O Bloco de Esquerda, promoveu o DESBLOQUEIA-TE, um espaço de debate sobre feminismo, alterações climáticas, populismo, legalização das drogas, e liberdade na internet. No encontro realizado no Barhaus, em Braga, os jovens do Bloco de Esquerda quiserem aprofundar a discussão em torno de bandeiras do partido desde a sua fundação, como direitos humanos e sociais.
José Gusmão, segundo candidato ao Parlamento Europeu, começou por esclarecer o impacto que a legislação europeia têm na legislação portuguesa e a complexidade das leis de direitos de autor. O economista afirmou que “a liberdade na internet poderá estar comprometida com entrada em vigor do artigo 13”, uma vez que “as empresas utilizarão filtros automáticos para identificar plágio de conteúdos, não sendo capaz de separar conteúdos de humor ou sátira, por exemplo”. Por isso, o dirigente bloquista mostra-se contra esta medida, por “beneficiar apenas as gigantes tecnológicas que geram grande parte do conteúdo online”.
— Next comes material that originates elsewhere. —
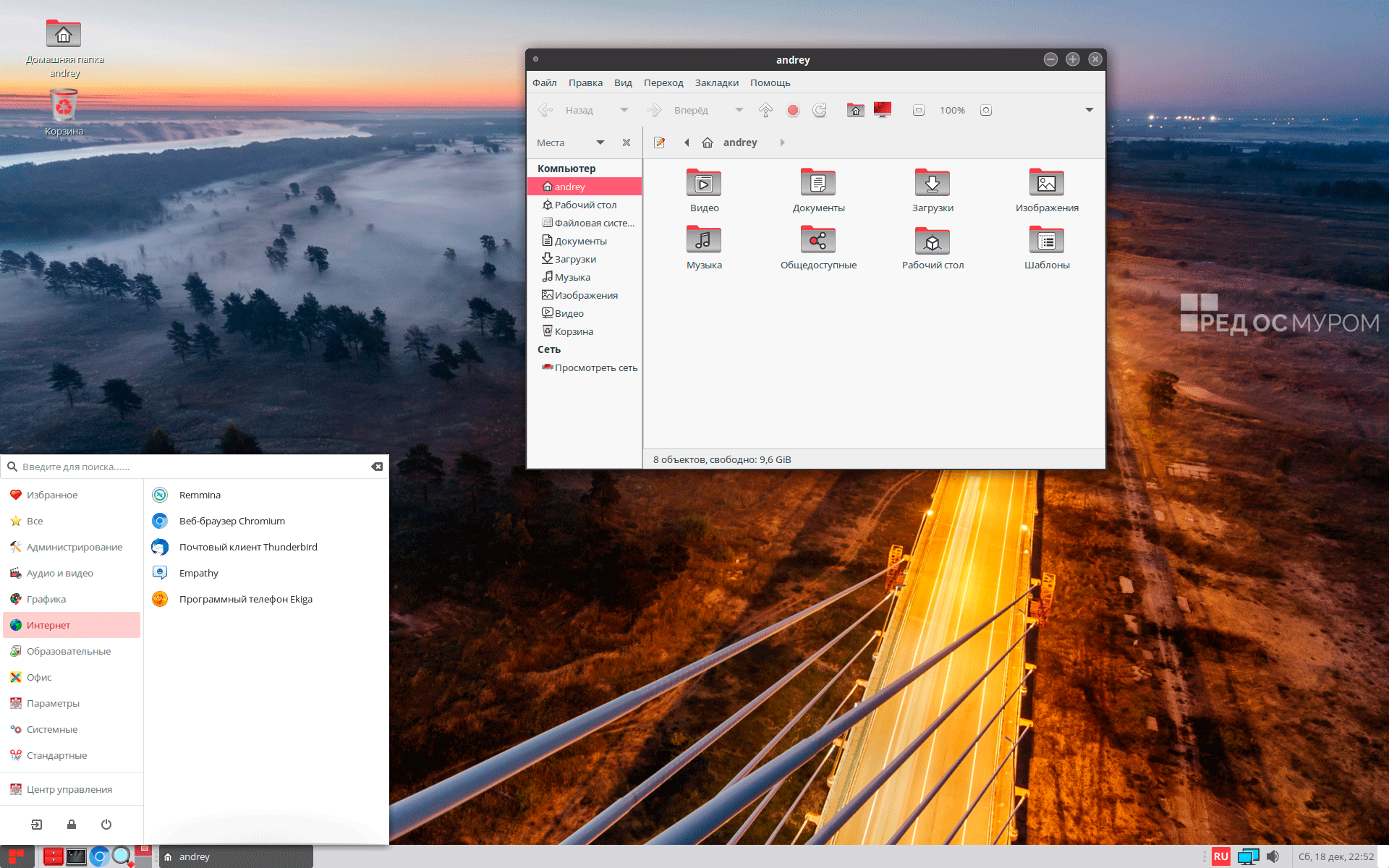
Task: Zoom in with the plus icon
Action: [x=985, y=110]
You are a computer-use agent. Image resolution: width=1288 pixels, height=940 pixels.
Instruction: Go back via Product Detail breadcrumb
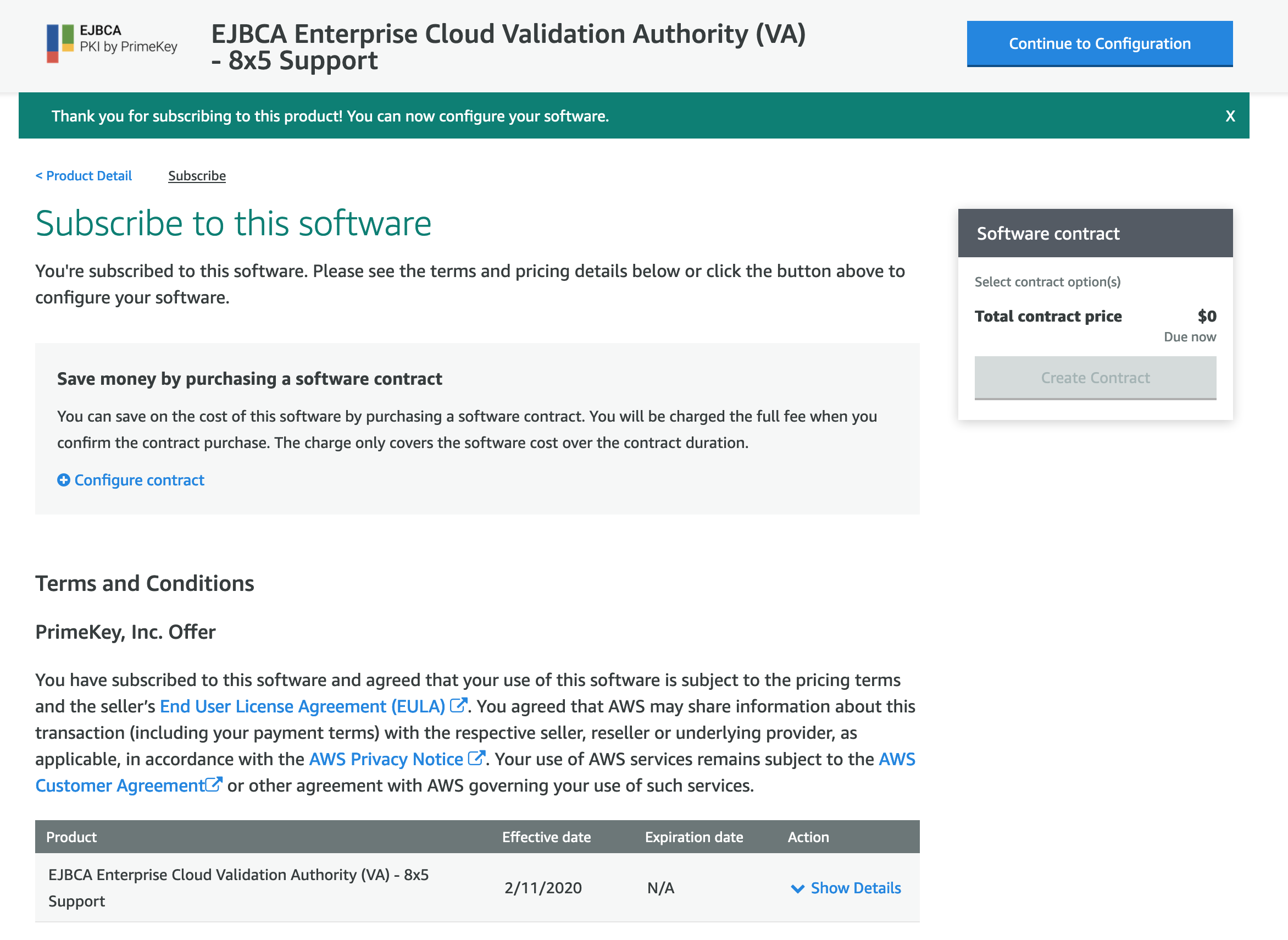[84, 176]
Sobre a legalização das drogas, Bruno Maia, médico, fez um enquadramento das leis proibicionistas no mundo e esclareceu que a proibição não é sustentada em qualquer característica da substância e referiu que “ao contrário do álcool e do tabaco, legal e socialmente aceites, a cannabis não tem substancias nocivas, não causa dependência e apresenta ainda capacidades terapêuticas, como o CBD, muito utilizado para a redução de ataques epiléticos em crianças”.
Para compreender o fenómeno do populismo, António Cruz Mendes, professor, apresentou a realidade europeia, onde partidos populistas têm assento no parlamento na Alemanha, França, Holanda, Dinamarca, Suécia, Finlândia, Eslováquia e República Checa, ou fazem parte do governo na Itália, Áustria, Hungria e Bulgária. Depois de lançado o debate aos presentes, sobre se Portugal estaria imune a este fenómeno, a opinião foi unânime e, em Portugal, apesar de já haver derivas populistas em alguns partidos, mais tarde ou mais cedo surgirá um movimento semelhante.
No jantar do vigésimo aniversário do Bloco de Esquerda, Ana Rute Marcelino, candidata ao Parlamento Europeu, realçou a importância da candidatura e apresentou os pilares: pleno emprego, sustentabilidade ambiental e estado social.
O encontro terminou com Fado Bicha. O concerto de estreia no norte realizou-se para uma plateia cheia, que vibrou com aquela atuação carregada das emoções e das vivências das pessoas transgênero em Portugal.